== TEXTO FORNECIDO ==
A disciplina legal se deu em 1919 por meio da Lei 3.708/19, que regulamentou a sociedade por ações e por cotas, atribuindo responsabilidade solidária aos sócios pelos atos praticados com abuso de poder e contrários à legislação.
No ano de 1966 o Código Tributário Nacional, à reboque da legislação que lhe precedia, disciplinou a responsabilidade dos gestores das empresas por atos praticados com excesso de poder, infração à lei, ao contrato social ou estatuto. É o que se depreende da redação do artigo 135, da Lei 5.172, de 25 de outubro de 1966.
As relações de direito privado não ficaram marginalizadas de sua irradiação, posto que o Código Civil e o Código de Defesa do Consumidor [3] também contemplaram a possibilidade de invasão do patrimônio pessoal dos sócios nas hipóteses de abuso ou excesso de direito, infração da lei, má administração ou confusão patrimonial, tudo, na forma dos seus artigos 50 e 28, respectivamente.
A par dessa regulamentação, desenvolveram-se duas teorias acerca do instituto estudado: a Teoria Maior, que condiciona a afetação do patrimônio dos sócios quando houver prática de atos com abuso de poder, desvio de finalidade, confusão patrimonial ou má-fé e; a Teoria Menor, em que há a desconsideração da personalidade jurídica pela simples impontualidade ou inadimplemento da obrigação.
A jurisprudência trabalhista encampou a segunda teoria, o que dispensa maiores digressões teóricas, todavia, é de bom alvitre registrar que tal se deu com arrimo na hipossuficiência do trabalhador que, em tese, lhe causaria dificuldade na demonstração, em juízo, dos requisitos estabelecidos pela legislação quanto à exigência de má-fé do administrador, tudo, aliado ao caráter alimentar do crédito discutido.
Não fosse suficiente, o cumprimento de sentença no direito processual do trabalho está disciplinado pelos artigos 876 a 892, da CLT e, como não poderia deixar de ser, é informado por princípios que lhe imprimem celeridade, simplicidade e efetividade do procedimento, primando pela agilidade da execução com máximo resultado e o menor dispêndio de atos processuais.
===
== DADOS DE ORIGEM ==
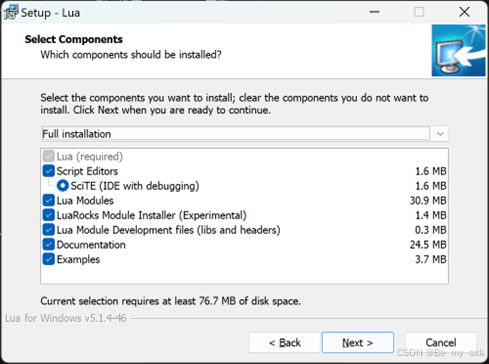Close the Setup - Lua window

click(464, 12)
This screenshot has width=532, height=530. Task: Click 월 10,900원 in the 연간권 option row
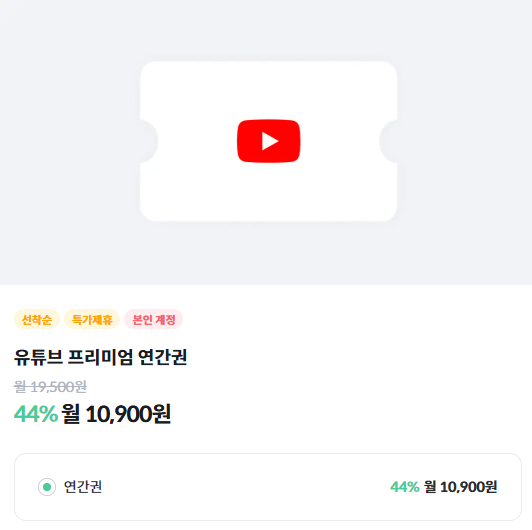coord(460,487)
===
--- LISTA DE TAREFAS ---
A - No texto sobre a responsabilidade dos sócios, qual lei fez a disciplina legal do tema em 1919?
B - Escreva a continuação do texto sobre a responsabilidade dos sócios, começando depois da última frase apresentada.

--- RESPOSTAS DAS TAREFAS ---
A - A Lei 3.708/19.

B -
Assim sendo, o incidente aqui tratado encontrar-se-ia em rota de colisão com os princípios que informam a fase de execução prevista na Consolidação das Leis do Trabalho. Isso porque, o artigo 134 do novo Digesto Processual determina autuação apartada do incidente com sobrestamento do feito até sua solução, questões que se antagonizam com a duração razoável do processo do trabalho, em especial porque incidentes que nele se instauram são resolvidos por decisões sem efeito suspensivo, admitida a insurgência, apenas e tão somente, nas hipóteses previstas no artigo 897, alínea "a”, da CLT.
A questão tormentosa fica ainda mais acirrada quando o operador do direito se depara com o parágrafo 4º, do já mencionado artigo 134, vez que ele prevê a obrigatoriedade de demonstração dos pressupostos legais específicos para a desconsideração da personalidade jurídica, ao passo que o direito processual do trabalho atribui responsabilidade aos sócios pela mera impontualidade ou inadimplemento da sociedade no cumprimento das obrigações reconhecidas por decisão judicial, afastando, via de consequência, os demais requisitos legais.
Do cenário até aqui exposto, é possível inferir a nítida postergação do contraditório e da ampla defesa nos incidentes de desconsideração da personalidade jurídica que tramitam na esfera trabalhista, o que não se coaduna com o novel regramento, a teor do artigo 135 do NCPC, pois este concede prazo de 15 dias para a resposta do réu.
A aplicação do incidente em estudo, tal como estabelecido no regramento inaugurado pela Lei n.º 13.105/15, ao ser transportado para o direito processual do trabalho, em que pese atritar-se com os princípios próprios deste ramo especializado, privilegia e vai ao encontro do princípio do devido processo legal constitucional [4], por meio do qual admite-se, nas palavras de Cássio Scarpinella Bueno, "a efetividade do direito material pelo processo”, colmatando-se nele o contraditório substancial expresso nos artigos 9º e 10º, do novo CPC.
A afirmação também encontra respaldo na exposição de motivos do novo Código, pois há "necessidade de que fique evidente a harmonia da lei ordinária em relação à Constituição Federal da República”, fazendo com que se incluíssem no Código, expressamente, princípios constitucionais na sua versão processual. Em outras palavras, as regras foram concebidas dando concreção a princípios que preveem um procedimento com contraditório e produção de provas, prévio à decisão que desconsidera da pessoa jurídica, em sua versão tradicional, ou às avessas.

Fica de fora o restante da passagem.